_Records for the exercise_
○ ○ ○ ○ ○ ○ ○

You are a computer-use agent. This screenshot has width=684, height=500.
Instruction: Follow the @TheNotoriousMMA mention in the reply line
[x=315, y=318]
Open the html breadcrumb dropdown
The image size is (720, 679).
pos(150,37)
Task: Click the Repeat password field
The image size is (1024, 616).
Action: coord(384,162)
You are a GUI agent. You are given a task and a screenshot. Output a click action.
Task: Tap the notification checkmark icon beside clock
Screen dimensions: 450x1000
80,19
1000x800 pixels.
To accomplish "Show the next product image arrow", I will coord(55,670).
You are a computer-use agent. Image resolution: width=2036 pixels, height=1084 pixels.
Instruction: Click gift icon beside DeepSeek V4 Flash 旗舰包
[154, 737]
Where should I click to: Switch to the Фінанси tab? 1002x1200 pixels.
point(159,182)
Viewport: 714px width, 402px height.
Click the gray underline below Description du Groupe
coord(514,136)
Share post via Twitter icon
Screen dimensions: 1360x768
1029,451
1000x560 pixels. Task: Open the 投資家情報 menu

○ ○ ○ ○ ○ ○ ○

_Task goal_
Please restate every record shown above, word for word.

_Answer space_
You are a computer-use agent. This screenshot has width=684, height=500.
Instruction: Follow the @TheNotoriousMMA mention in the reply line
[x=315, y=318]
Open the html breadcrumb dropdown
The image size is (720, 679).
pos(150,37)
Task: Click the Repeat password field
The image size is (1024, 616).
Action: coord(384,162)
You are a GUI agent. You are given a task and a screenshot. Output a click action.
Task: Tap the notification checkmark icon beside clock
Screen dimensions: 450x1000
80,19
1000x800 pixels.
To accomplish "Show the next product image arrow", I will coord(55,670).
You are a computer-use agent. Image resolution: width=2036 pixels, height=1084 pixels.
Instruction: Click gift icon beside DeepSeek V4 Flash 旗舰包
[154, 737]
Where should I click to: Switch to the Фінанси tab? 1002x1200 pixels.
point(159,182)
Viewport: 714px width, 402px height.
Click the gray underline below Description du Groupe
coord(514,136)
Share post via Twitter icon
Screen dimensions: 1360x768
1029,451
1000x560 pixels. Task: Open the 投資家情報 menu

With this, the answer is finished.